▶ **Listed records**:
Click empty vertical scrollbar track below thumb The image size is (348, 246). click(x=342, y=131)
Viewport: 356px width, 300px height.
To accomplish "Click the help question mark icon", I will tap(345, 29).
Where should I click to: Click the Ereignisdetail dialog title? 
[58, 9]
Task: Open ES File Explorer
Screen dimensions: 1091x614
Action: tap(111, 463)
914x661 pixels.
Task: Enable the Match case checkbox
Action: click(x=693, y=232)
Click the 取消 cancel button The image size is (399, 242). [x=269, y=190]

--

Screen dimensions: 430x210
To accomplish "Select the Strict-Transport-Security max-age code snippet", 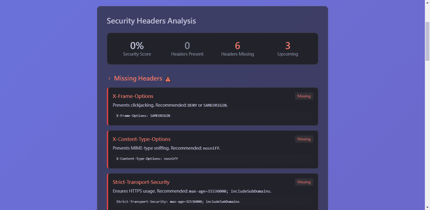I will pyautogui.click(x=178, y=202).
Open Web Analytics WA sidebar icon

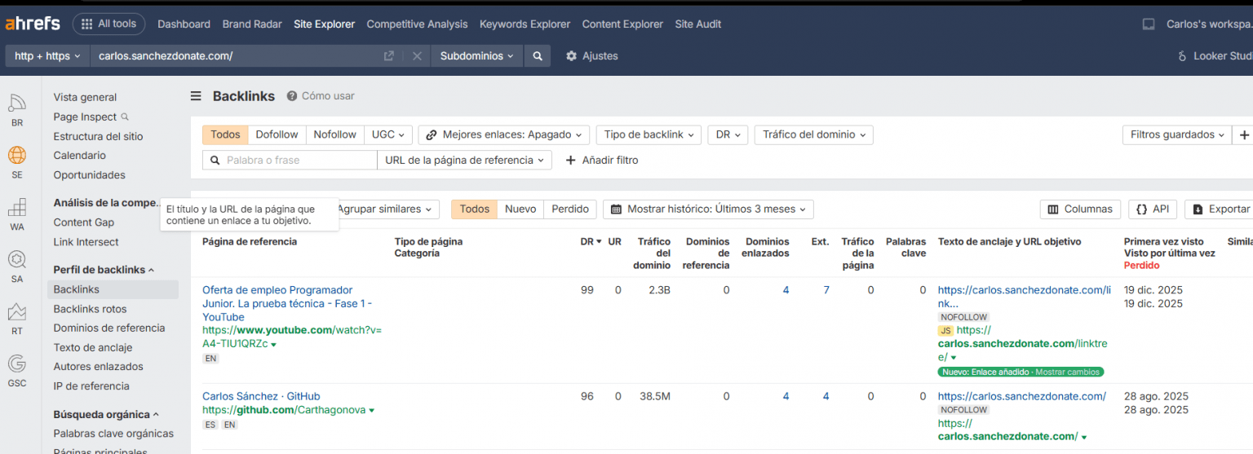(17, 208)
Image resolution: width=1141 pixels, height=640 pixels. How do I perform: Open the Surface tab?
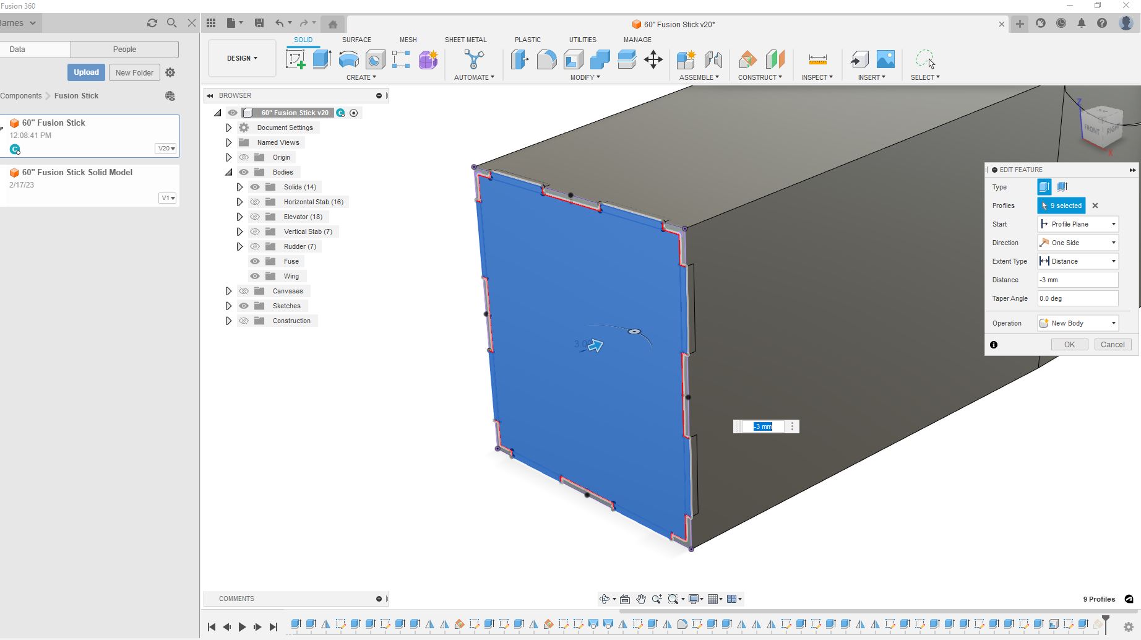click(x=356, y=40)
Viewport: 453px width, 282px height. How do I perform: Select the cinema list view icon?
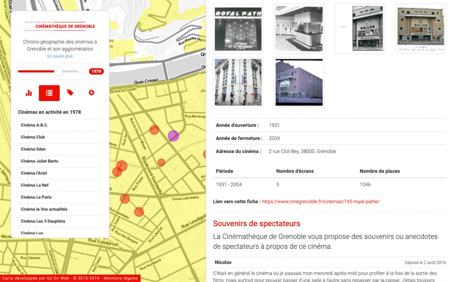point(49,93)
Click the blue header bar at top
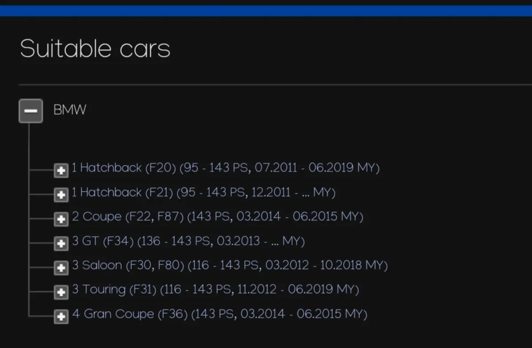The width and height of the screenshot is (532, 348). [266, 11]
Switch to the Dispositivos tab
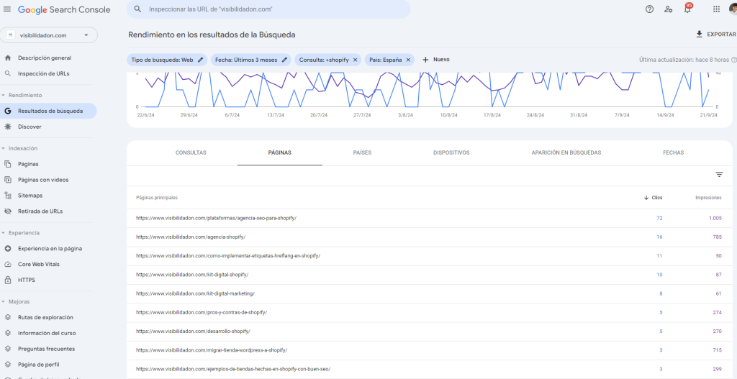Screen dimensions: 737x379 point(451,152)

* * *

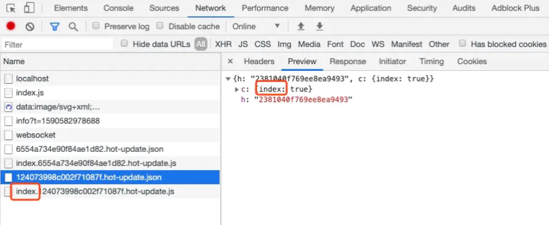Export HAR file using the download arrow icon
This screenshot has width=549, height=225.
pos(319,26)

▶ **Problem requirements**:
All that is needed is the exact run of lines above from the line containing "Task: Open ES File Explorer" through the line containing "Click the 取消", both of them included.

▶ **Task answer**:
Task: Open ES File Explorer
Screen dimensions: 1091x614
Action: tap(111, 463)
914x661 pixels.
Task: Enable the Match case checkbox
Action: click(x=693, y=232)
Click the 取消 cancel button The image size is (399, 242). [x=269, y=190]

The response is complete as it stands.